Increases the number of low incidence examples in a dataset using synthetic minority oversampling
Category: Data Transformation / Manipulation
This article describes how to use the SMOTE module in Azure Machine Learning Studio to increase the number of underepresented cases in a dataset used for machine learning. SMOTE is a better way of increasing the number of rare cases than simply duplicating existing cases.
You connect the SMOTE module to a dataset that is imbalanced. There are many reasons why a dataset might be imbalanced: the category you are targeting might be very rare in the population, or the data might simply be difficult to collect. Typically, you use SMOTE when the class you want to analyze is under-represented.
The module returns a dataset that contains the original samples, plus an additional number of synthetic minority samples, depending on the percentage you specify.
More about SMOTE
SMOTE stands for Synthetic Minority Oversampling Technique. This is a statistical technique for increasing the number of cases in your dataset in a balanced way. The module works by generating new instances from existing minority cases that you supply as input. This implementation of SMOTE does not change the number of majority cases.
The new instances are not just copies of existing minority cases; instead, the algorithm takes samples of the feature space for each target class and its nearest neighbors, and generates new examples that combine features of the target case with features of its neighbors. This approach increases the features available to each class and makes the samples more general.
SMOTE takes the entire dataset as an input, but it increases the percentage of only the minority cases. For example, suppose you have an imbalanced dataset where just 1% of the cases have the target value A (the minority class), and 99% of the cases have the value B. To increase the percentage of minority cases to twice the previous percentage, you would enter 200 for SMOTE percentage in the module's properties.
We recommend that you try using SMOTE with a small dataset to see how it works. The following example uses the Blood Donation dataset available in Azure Machine Learning Studio.

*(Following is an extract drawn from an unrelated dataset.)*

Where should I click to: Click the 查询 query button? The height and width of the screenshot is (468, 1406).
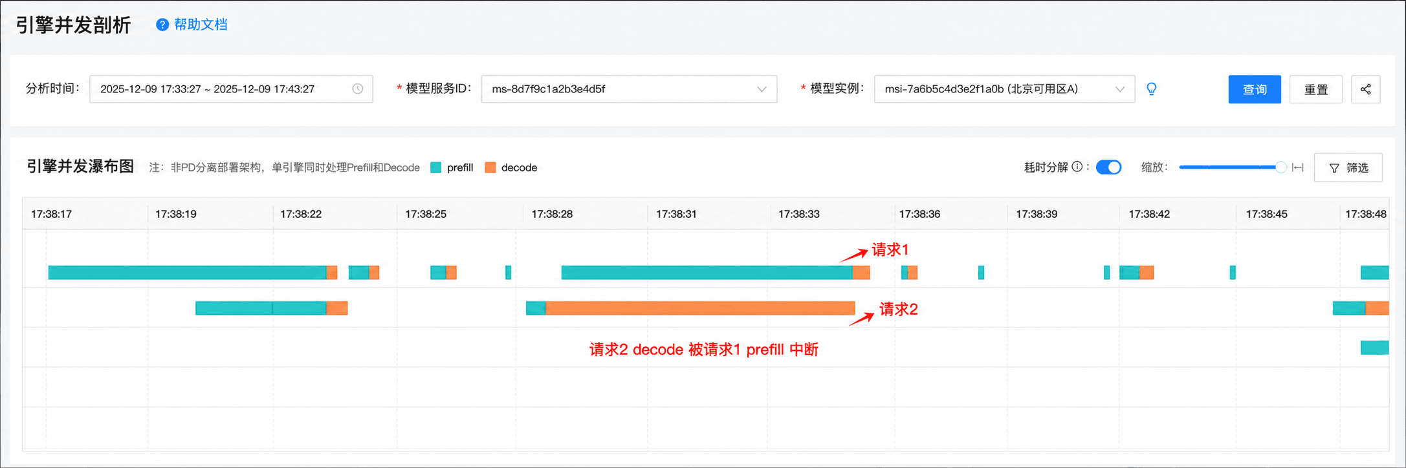point(1255,89)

If you add the dataset to an experiment, and click Visualize on the dataset’s output, you can see that, of the 748 rows or cases in the dataset, there are 570 cases (76%) of Class 0, and 178 cases (24%) of class 1. Although this isn’t terribly imbalanced, Class 1 represents the people who donated blood, and thus these rows contain the feature space that you want to model.

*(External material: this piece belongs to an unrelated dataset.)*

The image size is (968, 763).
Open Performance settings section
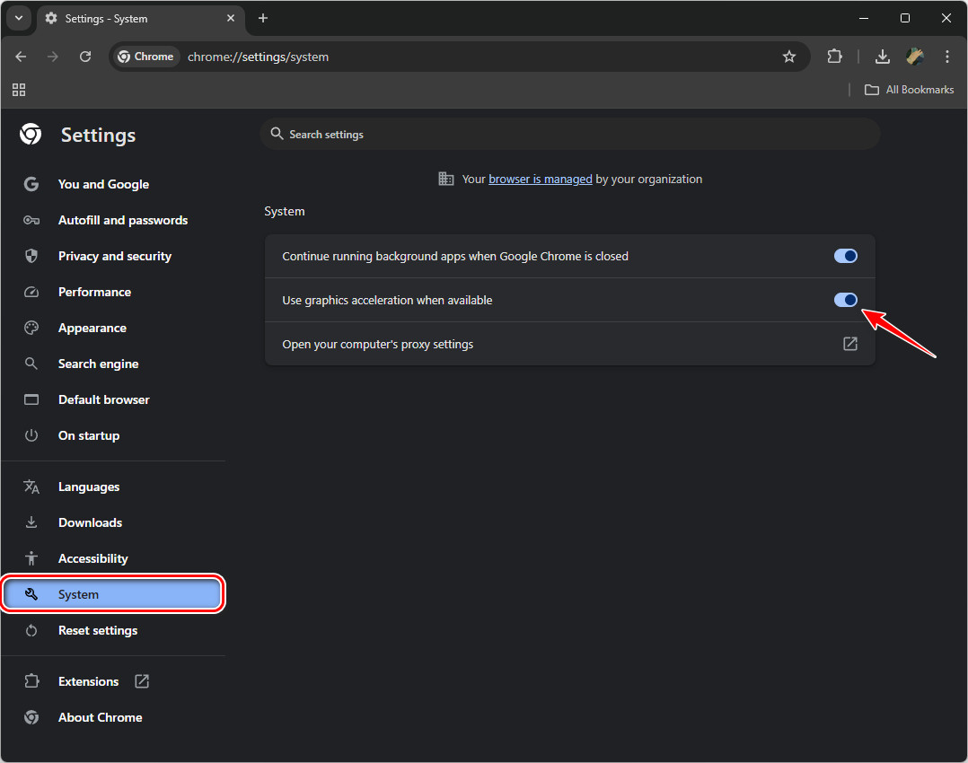pyautogui.click(x=94, y=292)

To increase the number of cases, you can set the value of SMOTE percentage, using multiples of 100, as follows:
|Class 0||Class 1||total|
(equivalent to SMOTE percentage = 0)
|SMOTE percentage = 100||570
|SMOTE percentage = 200||570
|SMOTE percentage = 300||570
Increasing the number of cases using SMOTE is not guaranteed to produce more accurate models. You should try experimenting with different percentages, different feature sets, and different numbers of nearest neighbors to see how adding cases influences your model.
How to configure SMOTE
Add the SMOTE module to your experiment. You can find the module under Data Transformation modules, in the manipulation category.
Connect the dataset you want to boost. If you want to specify the feature space for building the new cases, either by using only specific columns, or by excluding some, use the Select Columns in Dataset module to isolate the columns you want to use before using SMOTE.
Otherwise, creation of new cases using SMOTE is based on all the columns that you provide as inputs.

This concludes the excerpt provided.